══ PROVIDED MATERIAL
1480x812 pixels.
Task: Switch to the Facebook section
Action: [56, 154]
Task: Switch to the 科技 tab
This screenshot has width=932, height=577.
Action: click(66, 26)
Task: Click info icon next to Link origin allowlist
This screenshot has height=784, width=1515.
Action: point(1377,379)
════
══ PROVIDED MATERIAL
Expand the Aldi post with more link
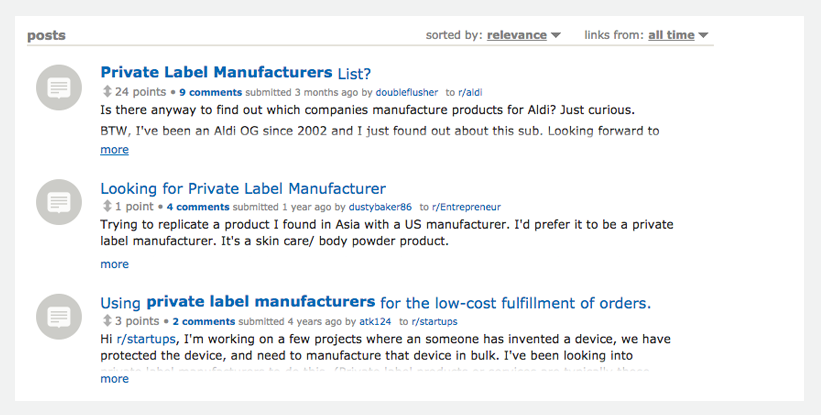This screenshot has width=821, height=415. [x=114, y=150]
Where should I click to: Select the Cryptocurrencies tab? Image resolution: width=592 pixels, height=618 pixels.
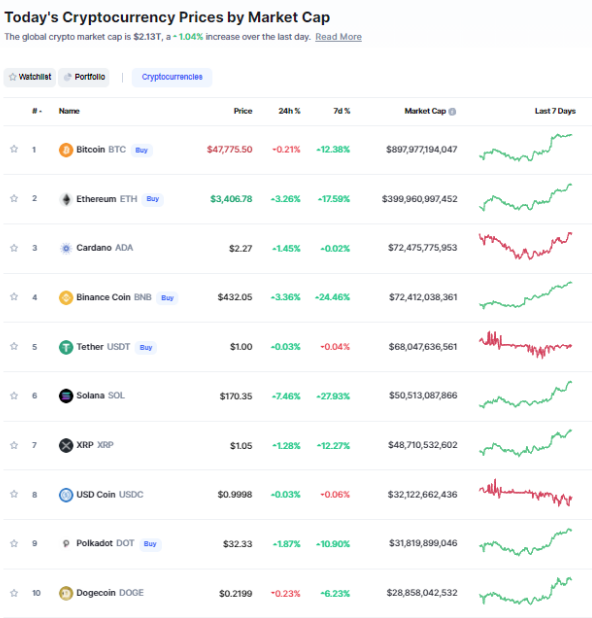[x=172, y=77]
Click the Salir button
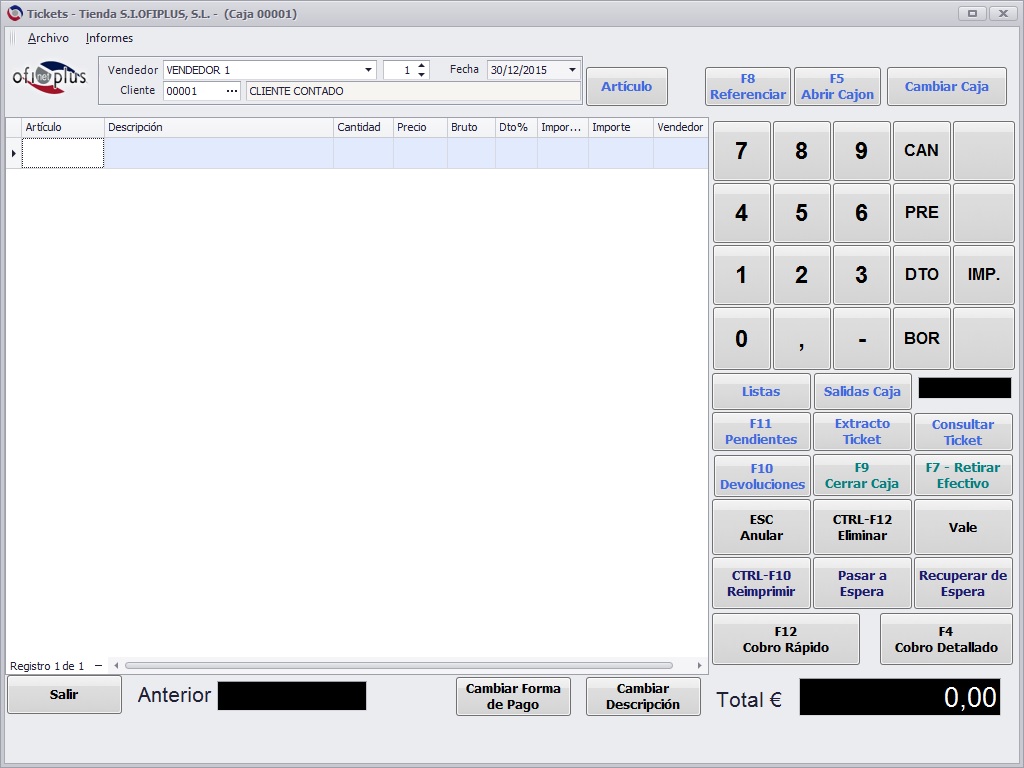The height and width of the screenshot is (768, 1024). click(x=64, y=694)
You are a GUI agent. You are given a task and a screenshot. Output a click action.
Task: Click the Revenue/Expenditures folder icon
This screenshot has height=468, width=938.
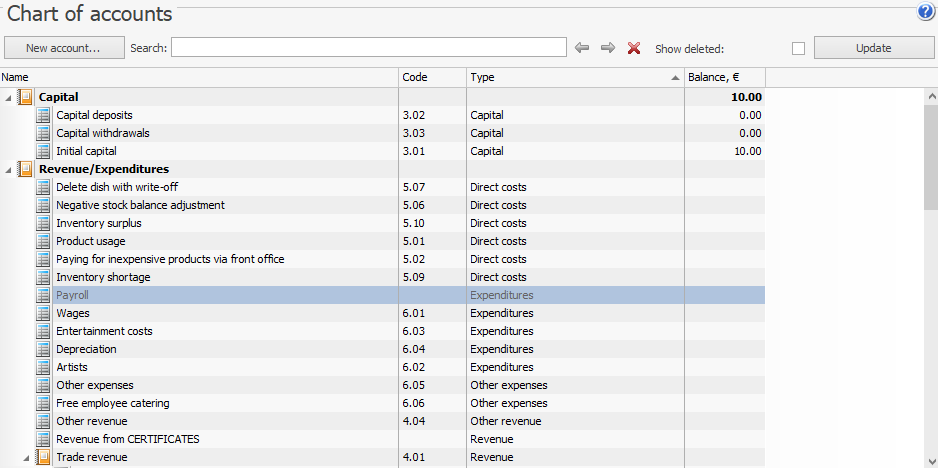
════
══ PROVIDED MATERIAL
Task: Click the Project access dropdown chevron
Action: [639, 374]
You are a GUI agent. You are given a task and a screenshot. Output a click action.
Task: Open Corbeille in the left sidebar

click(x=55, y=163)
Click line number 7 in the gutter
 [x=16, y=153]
════
TASK PROMPT => All that is wanted is the lines above between the one containing "Click the Salir button" and the one containing "This screenshot has height=468, width=938.", inclusive, restated word for word, with pictures omitted.

OUTPUT BELOW =>
Click the Salir button
The height and width of the screenshot is (768, 1024). click(x=64, y=694)
You are a GUI agent. You are given a task and a screenshot. Output a click action.
Task: Click the Revenue/Expenditures folder icon
This screenshot has height=468, width=938.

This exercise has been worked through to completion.